— START —
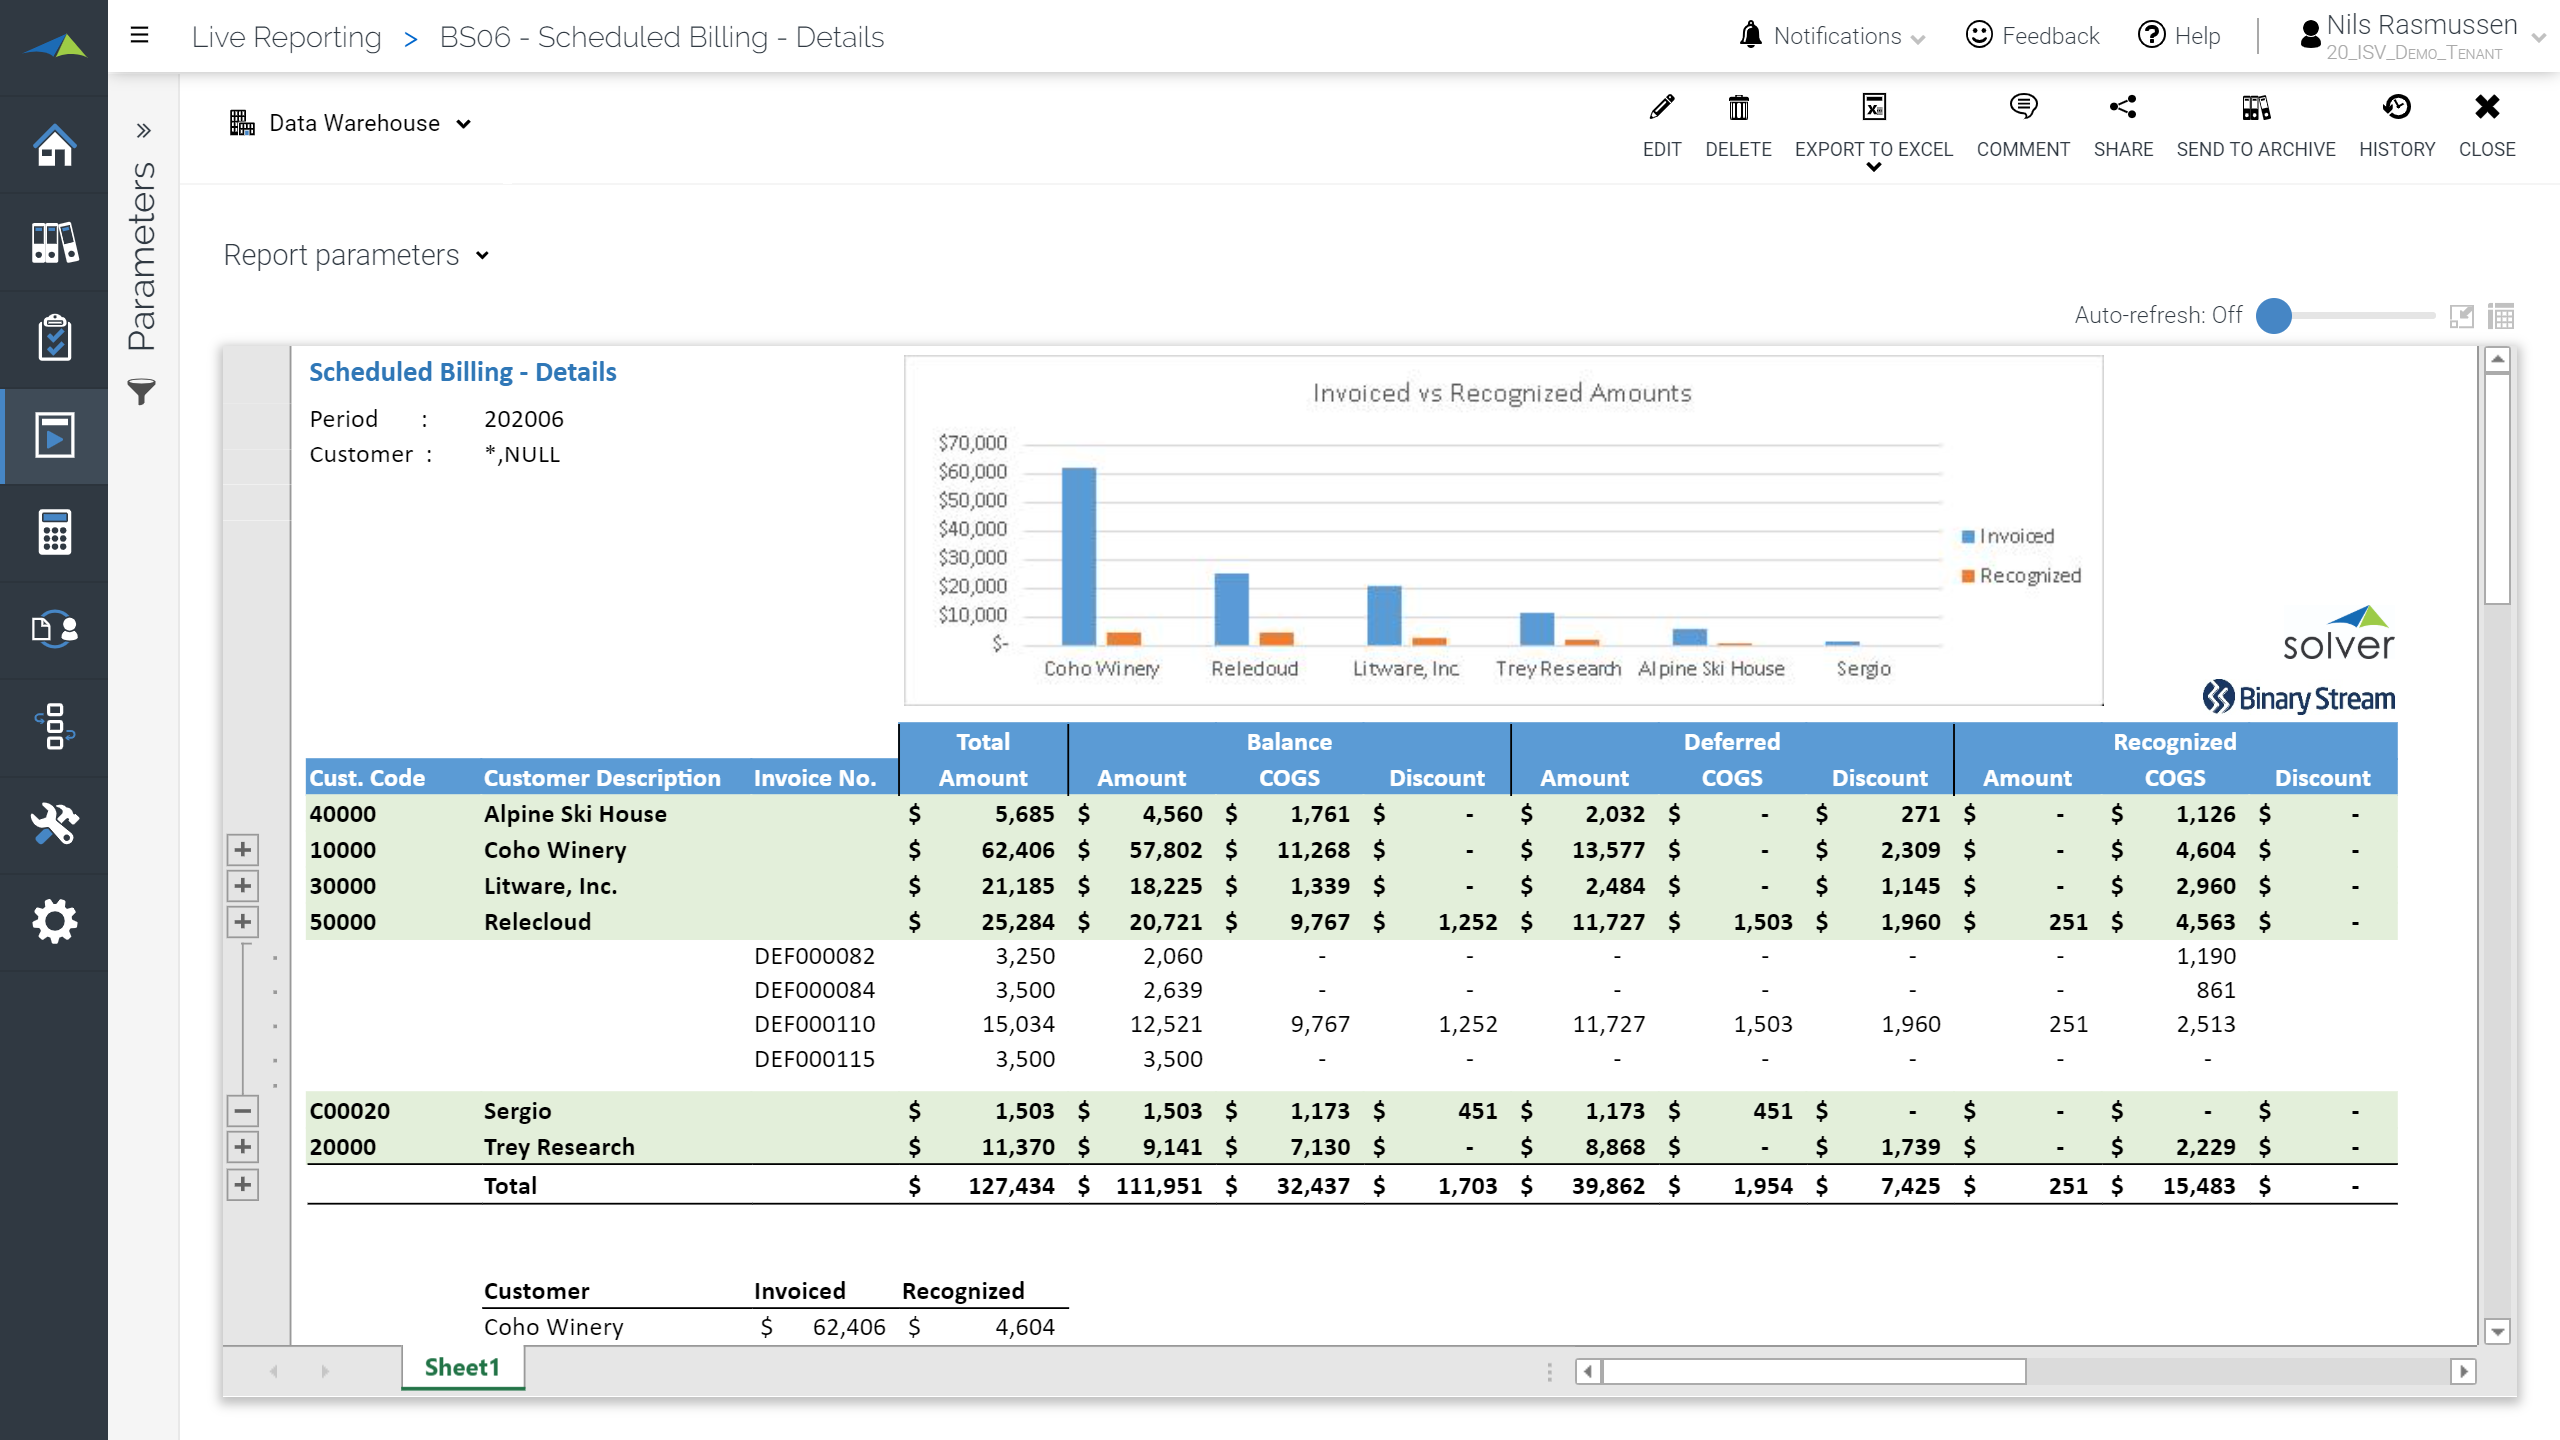This screenshot has width=2560, height=1440.
Task: Open report History
Action: point(2396,108)
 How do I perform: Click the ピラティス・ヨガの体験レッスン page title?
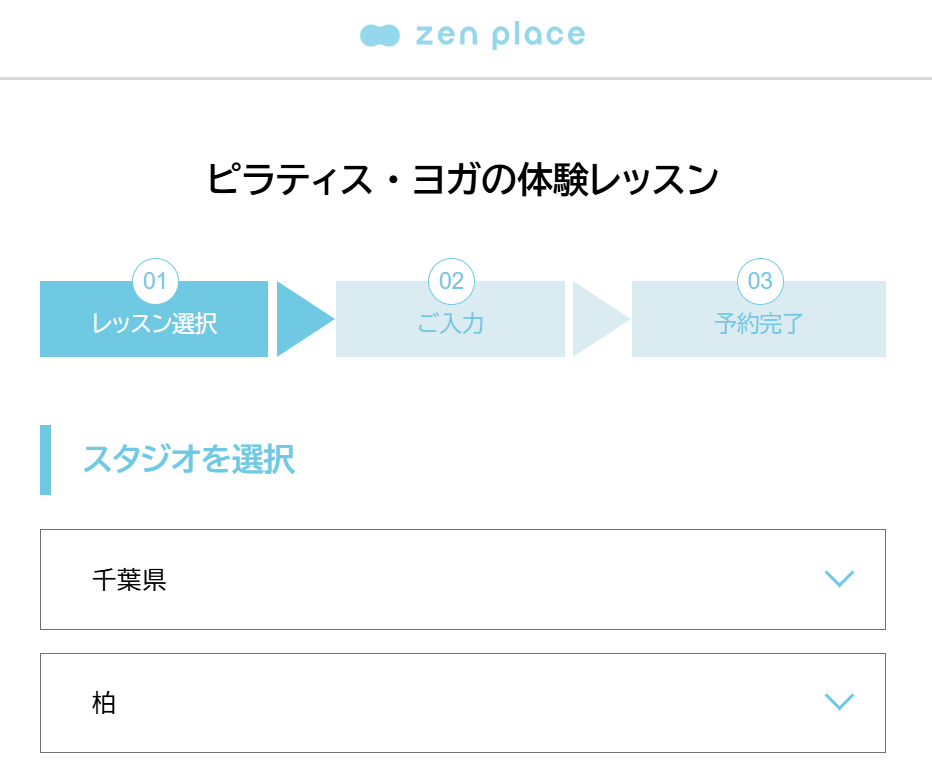point(463,180)
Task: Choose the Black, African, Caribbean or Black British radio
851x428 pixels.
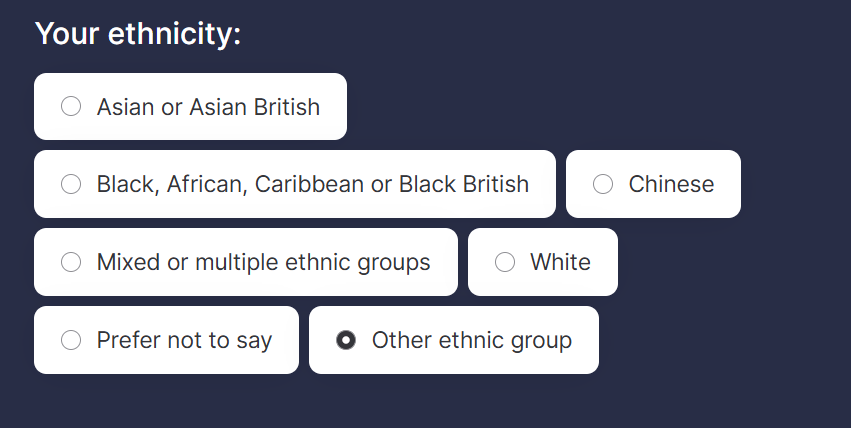Action: tap(71, 184)
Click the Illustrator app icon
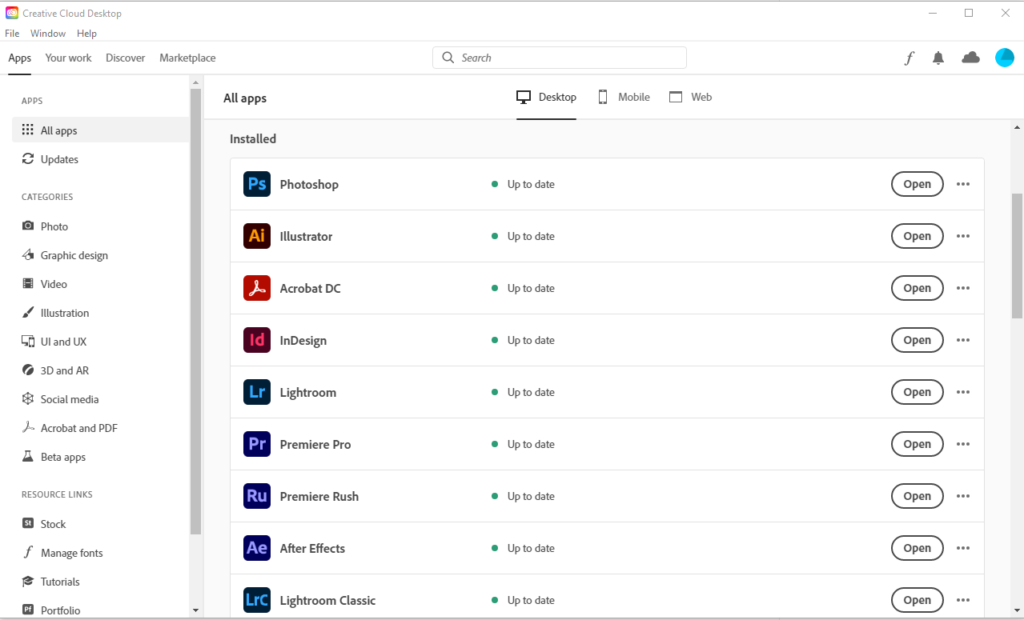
— END —
Aim of the exercise: Copy every line of text from the items above without any changes, and leave out the pictures.

Reply:
This screenshot has width=2560, height=1440.
Task: Open report History
Action: point(2396,108)
 How do I perform: Click the ピラティス・ヨガの体験レッスン page title?
point(463,180)
Task: Choose the Black, African, Caribbean or Black British radio
851x428 pixels.
Action: tap(71, 184)
Click the Illustrator app icon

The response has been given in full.